__REQUIRED WORK__
Please report how many lines in these records contain the string "slider", and give nothing besides the number.

(GIVEN RECORDS begins)

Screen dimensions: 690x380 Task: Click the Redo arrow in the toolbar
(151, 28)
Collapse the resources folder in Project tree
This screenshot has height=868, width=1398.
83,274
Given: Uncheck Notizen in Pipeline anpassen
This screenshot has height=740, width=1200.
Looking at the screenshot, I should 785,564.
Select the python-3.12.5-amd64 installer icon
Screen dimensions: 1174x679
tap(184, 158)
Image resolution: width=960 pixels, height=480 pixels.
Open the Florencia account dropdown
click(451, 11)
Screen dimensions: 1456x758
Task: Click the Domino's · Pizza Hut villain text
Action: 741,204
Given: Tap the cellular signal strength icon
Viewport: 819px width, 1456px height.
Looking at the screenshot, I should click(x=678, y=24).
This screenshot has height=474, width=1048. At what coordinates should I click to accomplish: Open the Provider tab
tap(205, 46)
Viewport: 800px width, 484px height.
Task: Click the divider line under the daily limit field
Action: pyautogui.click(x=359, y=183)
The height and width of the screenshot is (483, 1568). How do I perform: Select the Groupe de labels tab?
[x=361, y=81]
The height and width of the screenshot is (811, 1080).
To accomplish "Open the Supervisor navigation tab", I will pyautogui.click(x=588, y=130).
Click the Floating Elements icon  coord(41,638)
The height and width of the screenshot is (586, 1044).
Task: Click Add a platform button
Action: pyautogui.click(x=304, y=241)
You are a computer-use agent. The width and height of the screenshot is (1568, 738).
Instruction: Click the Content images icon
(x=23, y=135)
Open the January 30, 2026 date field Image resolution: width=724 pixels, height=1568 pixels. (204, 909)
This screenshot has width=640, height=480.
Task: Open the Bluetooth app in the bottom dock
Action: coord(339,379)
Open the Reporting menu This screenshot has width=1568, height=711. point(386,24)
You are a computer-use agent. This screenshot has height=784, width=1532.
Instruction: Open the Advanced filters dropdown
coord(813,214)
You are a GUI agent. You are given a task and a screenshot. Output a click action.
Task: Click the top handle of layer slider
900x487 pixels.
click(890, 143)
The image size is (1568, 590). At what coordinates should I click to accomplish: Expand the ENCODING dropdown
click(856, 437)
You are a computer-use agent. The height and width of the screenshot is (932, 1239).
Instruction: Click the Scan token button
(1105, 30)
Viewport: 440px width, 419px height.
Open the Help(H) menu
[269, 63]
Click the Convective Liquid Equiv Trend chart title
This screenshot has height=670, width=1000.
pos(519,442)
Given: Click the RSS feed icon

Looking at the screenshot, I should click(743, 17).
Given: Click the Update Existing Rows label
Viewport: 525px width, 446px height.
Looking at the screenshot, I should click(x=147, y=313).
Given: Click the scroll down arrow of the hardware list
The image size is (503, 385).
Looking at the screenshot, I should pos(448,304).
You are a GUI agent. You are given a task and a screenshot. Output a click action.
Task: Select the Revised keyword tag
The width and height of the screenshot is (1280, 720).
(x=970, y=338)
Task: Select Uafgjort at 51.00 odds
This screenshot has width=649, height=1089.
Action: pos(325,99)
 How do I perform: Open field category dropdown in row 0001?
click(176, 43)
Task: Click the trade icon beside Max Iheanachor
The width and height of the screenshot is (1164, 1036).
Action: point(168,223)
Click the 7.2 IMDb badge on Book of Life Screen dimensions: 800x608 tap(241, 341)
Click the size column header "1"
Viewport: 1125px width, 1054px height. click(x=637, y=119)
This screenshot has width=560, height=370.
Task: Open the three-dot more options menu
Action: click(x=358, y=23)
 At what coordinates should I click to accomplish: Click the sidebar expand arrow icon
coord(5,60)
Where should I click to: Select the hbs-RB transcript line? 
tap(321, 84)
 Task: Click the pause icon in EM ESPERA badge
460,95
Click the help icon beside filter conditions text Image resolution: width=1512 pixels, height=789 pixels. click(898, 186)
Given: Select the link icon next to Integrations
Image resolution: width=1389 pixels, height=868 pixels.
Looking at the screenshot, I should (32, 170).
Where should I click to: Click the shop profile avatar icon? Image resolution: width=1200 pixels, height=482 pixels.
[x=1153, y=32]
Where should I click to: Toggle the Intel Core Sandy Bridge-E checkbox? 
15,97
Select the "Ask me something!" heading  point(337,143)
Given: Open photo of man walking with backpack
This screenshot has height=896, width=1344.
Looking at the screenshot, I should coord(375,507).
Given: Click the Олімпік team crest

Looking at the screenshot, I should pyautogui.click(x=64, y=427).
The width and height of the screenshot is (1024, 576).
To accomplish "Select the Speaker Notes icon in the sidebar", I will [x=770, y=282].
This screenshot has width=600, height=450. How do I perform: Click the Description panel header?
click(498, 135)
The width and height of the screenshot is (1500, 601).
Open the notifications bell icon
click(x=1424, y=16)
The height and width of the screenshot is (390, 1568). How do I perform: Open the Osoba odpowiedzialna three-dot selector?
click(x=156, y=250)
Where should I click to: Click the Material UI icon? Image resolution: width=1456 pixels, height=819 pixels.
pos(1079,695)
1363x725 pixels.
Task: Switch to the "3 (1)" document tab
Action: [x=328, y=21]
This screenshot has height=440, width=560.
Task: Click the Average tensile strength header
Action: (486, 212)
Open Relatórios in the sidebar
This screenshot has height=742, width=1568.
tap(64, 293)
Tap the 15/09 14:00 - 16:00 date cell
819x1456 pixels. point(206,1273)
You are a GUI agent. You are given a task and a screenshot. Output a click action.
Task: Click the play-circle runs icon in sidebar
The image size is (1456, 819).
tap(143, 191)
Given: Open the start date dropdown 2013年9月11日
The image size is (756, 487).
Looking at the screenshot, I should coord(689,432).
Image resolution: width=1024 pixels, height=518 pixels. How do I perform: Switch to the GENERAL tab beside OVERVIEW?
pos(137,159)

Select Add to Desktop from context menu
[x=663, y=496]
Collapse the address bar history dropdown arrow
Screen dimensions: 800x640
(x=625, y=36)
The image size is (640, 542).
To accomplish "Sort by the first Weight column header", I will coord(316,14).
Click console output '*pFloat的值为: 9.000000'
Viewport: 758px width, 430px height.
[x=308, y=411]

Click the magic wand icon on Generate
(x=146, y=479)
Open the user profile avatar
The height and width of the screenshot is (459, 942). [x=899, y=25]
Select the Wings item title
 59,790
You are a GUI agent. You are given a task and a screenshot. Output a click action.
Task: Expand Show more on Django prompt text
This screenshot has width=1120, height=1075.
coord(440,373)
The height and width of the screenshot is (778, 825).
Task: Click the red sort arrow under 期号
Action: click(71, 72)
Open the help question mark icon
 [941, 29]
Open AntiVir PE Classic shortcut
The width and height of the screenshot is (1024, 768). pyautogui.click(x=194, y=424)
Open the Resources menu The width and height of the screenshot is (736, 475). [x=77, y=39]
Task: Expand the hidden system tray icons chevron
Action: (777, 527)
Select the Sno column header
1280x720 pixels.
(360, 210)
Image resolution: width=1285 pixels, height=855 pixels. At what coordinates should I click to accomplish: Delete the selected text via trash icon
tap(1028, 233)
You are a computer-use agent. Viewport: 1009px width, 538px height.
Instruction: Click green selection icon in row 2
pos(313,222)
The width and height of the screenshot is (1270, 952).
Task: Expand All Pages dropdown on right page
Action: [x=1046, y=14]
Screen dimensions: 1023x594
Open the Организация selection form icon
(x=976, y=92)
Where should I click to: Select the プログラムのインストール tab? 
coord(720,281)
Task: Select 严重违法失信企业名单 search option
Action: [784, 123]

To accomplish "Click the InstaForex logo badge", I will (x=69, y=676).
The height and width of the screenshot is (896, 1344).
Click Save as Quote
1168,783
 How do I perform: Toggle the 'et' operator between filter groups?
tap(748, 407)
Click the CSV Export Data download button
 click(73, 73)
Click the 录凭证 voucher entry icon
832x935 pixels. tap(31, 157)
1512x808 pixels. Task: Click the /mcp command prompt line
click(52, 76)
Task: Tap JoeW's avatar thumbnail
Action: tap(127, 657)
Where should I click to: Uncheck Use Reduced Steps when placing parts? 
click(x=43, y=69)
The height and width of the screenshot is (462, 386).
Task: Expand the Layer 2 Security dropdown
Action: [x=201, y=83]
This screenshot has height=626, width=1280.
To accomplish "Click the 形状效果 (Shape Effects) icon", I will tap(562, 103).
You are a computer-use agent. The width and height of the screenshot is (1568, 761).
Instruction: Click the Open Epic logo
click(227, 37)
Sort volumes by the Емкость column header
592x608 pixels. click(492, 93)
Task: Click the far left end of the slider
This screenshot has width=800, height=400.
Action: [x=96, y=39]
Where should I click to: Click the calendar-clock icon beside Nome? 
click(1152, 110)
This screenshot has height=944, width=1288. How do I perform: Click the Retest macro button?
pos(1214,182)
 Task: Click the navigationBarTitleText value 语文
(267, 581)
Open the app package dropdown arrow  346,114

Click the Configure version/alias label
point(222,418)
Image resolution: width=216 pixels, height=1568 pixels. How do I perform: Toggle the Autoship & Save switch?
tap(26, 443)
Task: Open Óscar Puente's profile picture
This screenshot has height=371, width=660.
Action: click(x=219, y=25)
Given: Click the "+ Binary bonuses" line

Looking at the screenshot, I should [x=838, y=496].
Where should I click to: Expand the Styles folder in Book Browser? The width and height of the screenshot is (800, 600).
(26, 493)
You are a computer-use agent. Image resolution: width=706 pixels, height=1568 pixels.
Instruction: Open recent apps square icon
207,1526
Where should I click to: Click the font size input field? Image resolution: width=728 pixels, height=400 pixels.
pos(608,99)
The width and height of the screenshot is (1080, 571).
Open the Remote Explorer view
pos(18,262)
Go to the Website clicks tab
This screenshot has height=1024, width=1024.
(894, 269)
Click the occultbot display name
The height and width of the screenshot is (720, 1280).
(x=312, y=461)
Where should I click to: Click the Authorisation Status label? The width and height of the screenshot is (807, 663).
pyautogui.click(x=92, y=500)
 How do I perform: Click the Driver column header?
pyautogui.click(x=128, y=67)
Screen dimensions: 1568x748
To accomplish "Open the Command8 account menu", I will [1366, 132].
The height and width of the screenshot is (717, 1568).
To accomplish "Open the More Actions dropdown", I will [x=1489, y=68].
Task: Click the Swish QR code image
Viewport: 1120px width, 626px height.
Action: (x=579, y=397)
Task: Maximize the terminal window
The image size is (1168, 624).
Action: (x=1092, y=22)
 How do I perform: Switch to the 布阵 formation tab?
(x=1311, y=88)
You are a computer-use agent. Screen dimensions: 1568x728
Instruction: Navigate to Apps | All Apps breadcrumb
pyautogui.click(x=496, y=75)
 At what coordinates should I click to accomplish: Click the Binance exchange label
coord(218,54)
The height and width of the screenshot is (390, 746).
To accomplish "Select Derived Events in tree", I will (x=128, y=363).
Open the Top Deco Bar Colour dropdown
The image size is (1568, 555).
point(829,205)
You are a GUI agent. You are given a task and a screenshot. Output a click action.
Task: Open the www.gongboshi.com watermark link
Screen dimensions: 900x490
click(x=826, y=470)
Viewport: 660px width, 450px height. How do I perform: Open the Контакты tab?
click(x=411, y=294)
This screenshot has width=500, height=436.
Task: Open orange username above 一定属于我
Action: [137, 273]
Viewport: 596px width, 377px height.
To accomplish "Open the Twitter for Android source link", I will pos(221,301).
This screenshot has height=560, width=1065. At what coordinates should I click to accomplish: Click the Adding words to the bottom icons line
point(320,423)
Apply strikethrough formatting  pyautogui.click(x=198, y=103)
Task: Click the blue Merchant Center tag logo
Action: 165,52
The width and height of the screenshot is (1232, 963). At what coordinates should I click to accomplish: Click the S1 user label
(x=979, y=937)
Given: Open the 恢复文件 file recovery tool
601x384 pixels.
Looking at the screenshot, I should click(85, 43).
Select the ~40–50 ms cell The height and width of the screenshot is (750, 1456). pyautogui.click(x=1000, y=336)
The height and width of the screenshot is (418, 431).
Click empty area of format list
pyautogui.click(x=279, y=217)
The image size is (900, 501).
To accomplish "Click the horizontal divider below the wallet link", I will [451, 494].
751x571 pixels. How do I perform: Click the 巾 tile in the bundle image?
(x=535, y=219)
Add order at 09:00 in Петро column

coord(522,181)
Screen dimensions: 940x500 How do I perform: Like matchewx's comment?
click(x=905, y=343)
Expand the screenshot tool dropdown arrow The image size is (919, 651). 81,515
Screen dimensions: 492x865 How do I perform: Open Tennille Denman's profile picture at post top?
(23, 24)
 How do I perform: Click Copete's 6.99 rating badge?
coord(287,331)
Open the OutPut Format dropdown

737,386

(GIVEN RECORDS ends)

__TASK SOLUTION__
2